The BX7 is the first model of the newly resurrected Borgward company, which made its return after a 45-year hiatus at the 2015 Geneva Motor Show. Borgward ended production in Mexico in 1970 with the 230GL as its final model. Developed with the help of Chinese truck manufacturer Foton, the BX7 is Borgward's first entry into the SUV market. It was first unveiled to the public at the 2015 International Motor Show in Frankfurt, Germany.

Two trim levels are available, the BX7 28T, and the upper range BX7 TS (Touring Sedan). Features exclusive to the TS model include a more upscale interior, a different grille pattern composed of several small diamonds similar to the Borgward logo, larger wheels, a roof rack, and an overall sportier exterior design. Five, six and seven-passenger seating configurations will be offered as well.

Both models are powered by a turbocharged 2.0-liter inline-four engine producing 225 horsepower. Power is delivered to all four wheels through a Six-speed Torque-Converter made by AISIN. A 401-horsepower plug-in hybrid version with an electric range of 34 miles will be added to the lineup at a later date.

The Borgward BX7 is produced at Foton's Beijing assembly plant and the car is based on Senova X65, but with a unique design of the interior, front and rear.

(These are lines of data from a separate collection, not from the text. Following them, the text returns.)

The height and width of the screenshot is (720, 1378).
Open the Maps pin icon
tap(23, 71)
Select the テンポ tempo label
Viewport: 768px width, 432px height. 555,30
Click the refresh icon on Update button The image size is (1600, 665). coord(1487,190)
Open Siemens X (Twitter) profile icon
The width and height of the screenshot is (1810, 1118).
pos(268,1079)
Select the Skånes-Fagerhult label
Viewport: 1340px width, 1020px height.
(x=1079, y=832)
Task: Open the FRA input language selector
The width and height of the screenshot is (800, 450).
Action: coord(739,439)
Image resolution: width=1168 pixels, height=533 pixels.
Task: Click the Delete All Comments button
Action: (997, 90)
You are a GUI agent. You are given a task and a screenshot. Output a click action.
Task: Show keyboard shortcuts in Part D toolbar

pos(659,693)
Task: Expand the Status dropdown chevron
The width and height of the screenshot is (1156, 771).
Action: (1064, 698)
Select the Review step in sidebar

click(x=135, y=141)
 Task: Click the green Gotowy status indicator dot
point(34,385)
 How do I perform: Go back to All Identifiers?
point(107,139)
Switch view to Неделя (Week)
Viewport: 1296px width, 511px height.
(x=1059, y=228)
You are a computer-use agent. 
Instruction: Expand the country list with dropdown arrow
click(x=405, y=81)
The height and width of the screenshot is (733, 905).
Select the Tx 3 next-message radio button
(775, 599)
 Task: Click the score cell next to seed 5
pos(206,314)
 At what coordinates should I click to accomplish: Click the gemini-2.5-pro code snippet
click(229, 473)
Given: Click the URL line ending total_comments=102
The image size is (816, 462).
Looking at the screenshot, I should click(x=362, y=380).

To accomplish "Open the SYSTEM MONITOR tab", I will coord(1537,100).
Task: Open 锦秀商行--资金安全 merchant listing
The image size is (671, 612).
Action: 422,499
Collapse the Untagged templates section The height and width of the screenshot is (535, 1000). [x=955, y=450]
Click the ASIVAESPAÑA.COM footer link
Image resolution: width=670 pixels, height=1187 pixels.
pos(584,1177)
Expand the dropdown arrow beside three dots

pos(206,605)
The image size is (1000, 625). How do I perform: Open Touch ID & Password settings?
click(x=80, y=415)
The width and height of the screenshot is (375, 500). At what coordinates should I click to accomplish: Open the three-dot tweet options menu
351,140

The car is based on the same GM2900 platform as the Senova, which originated from that of the Saab 9-3. BAIC group (the owner of Foton), purchased the right to use the platform along with other technology from the now defunct Swedish automaker Saab back in 2009.

The BX7 is sold in China starting July 2016, there was a plan to sold in Germany and other European markets within the next two years but didn’t proceed.